Crucially, Simms views the German lands as the eternal fulcrum of change: "the heart of the European balance of power and the global system it spawned". As "Germany" (whoever ruled it) went, so did Europe; and as Europe went, for centuries, so did the world.

Simms's strongly "continental" approach to our role in Europe was evident from the mid-1990s, when his searing polemic Unfinest Hour flayed British inaction over genocide in Bosnia. Here he shows that England's, and then Britain's, key strategic concerns have focused on the lands east of the Rhine since the time of Henry VIII – who, in 1519, even sought his own election as Holy Roman Emperor. "There would have been a very different British Empire," had the electors plumped for Henry, "and perhaps also a more British Europe".

Even after the Reformation, events in central Europe drove British policy not only on the Continent but across the seas. It's one of history's nicer ironies that radical post-colonial thinkers happily inherited the "maritime" perspective on British history developed by their gung-ho imperialist forebears. Today's internationalist left, tired of the boring old EU, dreams that our destiny lies with China, India or Africa – just as empire- builders did. Simms shows we can't easily escape the historic pull of dull but epoch-making towns in Middle Germany - and the Low Countries.

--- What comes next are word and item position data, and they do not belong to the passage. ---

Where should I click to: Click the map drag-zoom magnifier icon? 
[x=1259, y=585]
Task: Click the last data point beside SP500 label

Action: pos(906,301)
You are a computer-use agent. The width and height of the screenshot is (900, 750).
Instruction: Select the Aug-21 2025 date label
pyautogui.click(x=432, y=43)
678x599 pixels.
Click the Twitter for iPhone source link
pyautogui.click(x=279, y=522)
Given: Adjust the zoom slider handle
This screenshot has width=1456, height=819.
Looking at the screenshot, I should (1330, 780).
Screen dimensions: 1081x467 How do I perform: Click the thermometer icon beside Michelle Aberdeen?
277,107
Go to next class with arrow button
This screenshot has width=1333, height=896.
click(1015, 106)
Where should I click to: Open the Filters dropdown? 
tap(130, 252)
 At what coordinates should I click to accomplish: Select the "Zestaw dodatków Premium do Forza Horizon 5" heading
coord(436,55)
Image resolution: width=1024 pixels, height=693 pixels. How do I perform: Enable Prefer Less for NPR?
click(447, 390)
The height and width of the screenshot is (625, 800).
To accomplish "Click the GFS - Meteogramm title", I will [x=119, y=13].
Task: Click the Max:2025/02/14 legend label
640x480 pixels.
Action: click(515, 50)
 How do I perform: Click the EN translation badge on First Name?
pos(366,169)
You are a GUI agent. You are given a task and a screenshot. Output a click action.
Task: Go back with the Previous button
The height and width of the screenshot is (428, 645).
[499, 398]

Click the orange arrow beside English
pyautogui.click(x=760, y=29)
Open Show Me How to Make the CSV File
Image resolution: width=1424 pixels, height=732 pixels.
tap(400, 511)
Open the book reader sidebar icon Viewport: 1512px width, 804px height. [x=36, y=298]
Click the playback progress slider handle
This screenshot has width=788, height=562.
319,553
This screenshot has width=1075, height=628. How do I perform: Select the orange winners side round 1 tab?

From Drake to Nelson and even in the aftermath of 9/11, British overseas commitments always had one foot planted in European heartlands. Simms proposes in a pivotal judgment that "the new Muslim geopolitics of the 1990s" – whose outcomes we live with now - "was a reaction not to western meddling but to non-intervention in the face of genocide and ethnic cleansing" in Bosnia.

Other historians may contest his Middle European tilt. For now, Simms offers a bracing corrective to anti-historical fantasies of a Britain unmoored from Continental fates. He even imagines a new Europe emerging from the union of British arms and German dosh, with Britain as "the Prussia of the European project" while Berlin pays the bills. Now there's an agenda for the next Merkel-Cameron weekend at Schloss Meseberg.

Bridget returns – with a steal from Sir Noel

So Bridget Jones is back in October. She doffs her titular cap to Sir Noel Coward with a third novel called Mad about the Boy, which will see our loveable klutz tangle with these social media thingies. As Bridget's begetter Helen Fielding knows, there's no copyright in titles. The announcement had me fondly recalling not so much Bridget's mishaps as the list of divas who have interpreted the 1932 song: Lena Horne, Dinah Washington, Carmen McRae, Eartha Kitt… By the way, the "boy" for Coward was Douglas Fairbanks Jr.

Amazon grows, and shows, its own

A few years ago, I heard the Turkish novelist and columnist Perihan Magden speak in Istanbul with all the chutzpah that got her labelled in some conservative quarters as (her words) "a national bitch". You can read two recent novels by Magden in English. Guess who publishes them? Amazon Crossing, the dedicated home for translations hosted by the online colossus.

This week, Amazon's publishing imprints unveiled a one-stop website (apub.com), and pretty impressive it looks: Crossing for global works, Little A for literary fiction, Thomas & Mercer for crime, Montlake for romance, 47 North for SF - the works. Then there are the Kindle Singles for precious and endangered long-form journalism. I yield to no one in distaste for Amazon's bullying on pricing and tax. But if I were a trad publisher, and I took a look at this site, would I worry? I'd be screaming.